I also take this a step farther. Even my lesson routines are consistent.  My students come to expect using rice to write our phonics sounds and using other multi-sensory techniques for sight words. They know right when they will need to use their notebooks or when it is appropriate to grab crayons for sight word practice. 

Even with the games we play, I keep consistency. For example, BAM! and ZAP! are the same game, but the different name makes it a whole new world of fun. We can play BAM! or ZAP! with game cards or popsicle sticks, same game and rules, new fun! My students play the same 5-6 games all year, but between rotating the games and changing out the content it always stays FRESH and ENGAGING, while remaining CONSISTENT. 

Why is consistency so important? When rules, expectations and routines are consistent, you are able to free up more of a student's working memory.  This "extra space" can be used to learn content, the real important stuff. Have you ever taken a Zumba class? The first time you take the class you are really concerned with what the steps are, doing them right, and not looking like a fool. But, if you go to the second, third, fourth...classes, you notice the routines are reviewed.  Each time the dance gets easier. Your working memory is not worried about what the steps are, but now you can increase the intensity of your workout and have fun. This is exactly what we want for our students! 

Get ready for a new school year with literacy tips to help you planning and establish word work routinines, I want to help you with establishing more consistency in your classroom.

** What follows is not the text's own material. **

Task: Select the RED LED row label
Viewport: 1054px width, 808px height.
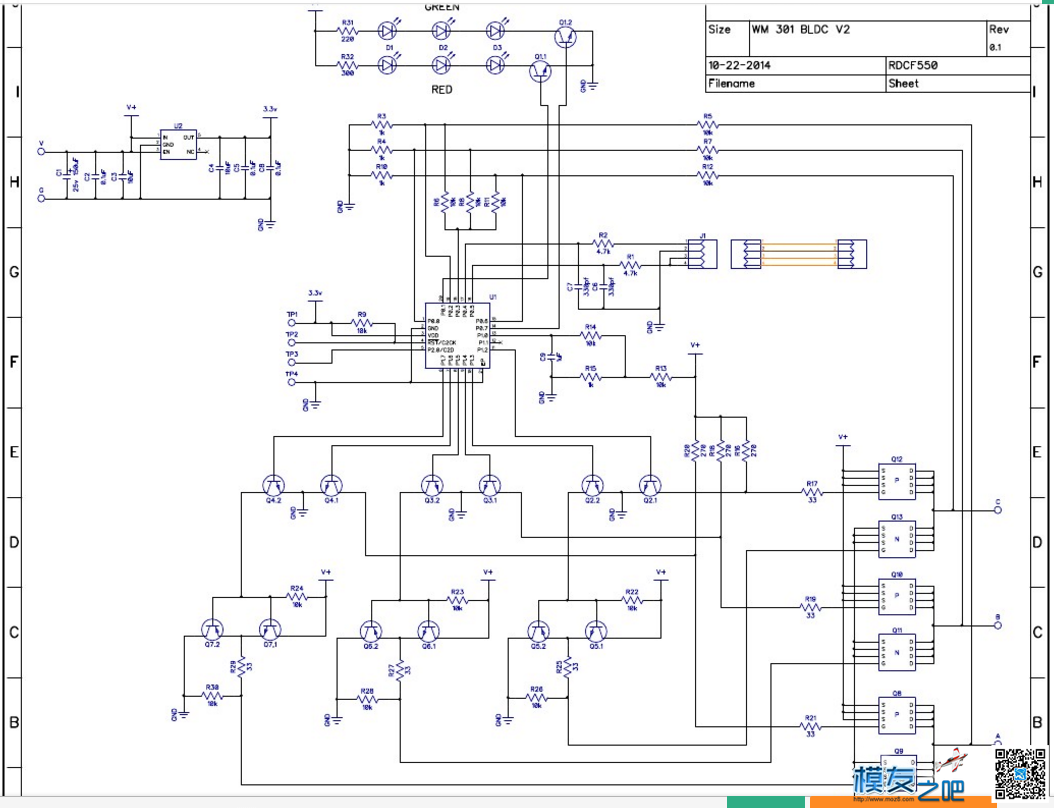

I have one of my most downloaded FREEBIES here for you today - my GAMES freebie. In this download, you will get FIVE games your student can play in any subject. The games can be used to review sight words, vocabulary words, phonics based words, math facts....the list goes on.  The games included are : BAM!, ZAP!, Don't Feed the Raccoon, Baseball and a general game board. Game directions are included for each game as well. Also included in this download is a sample of final -ck phonics games cards.   If you are looking for more low-prep game cards to add content to this freebie? Click HERE! I have Dolch Word cards, and I am add to the list of phonics based cards all the time. If you do not see what you are looking for, ask! I can put a rush on a set for you.
Thank you so much for joining me in this link-up. I truly hope the tips and freebie will help support you in establishing new word work routines in your classroom. If you have other tips you would like to share about your word work routines, please share them below in the comments!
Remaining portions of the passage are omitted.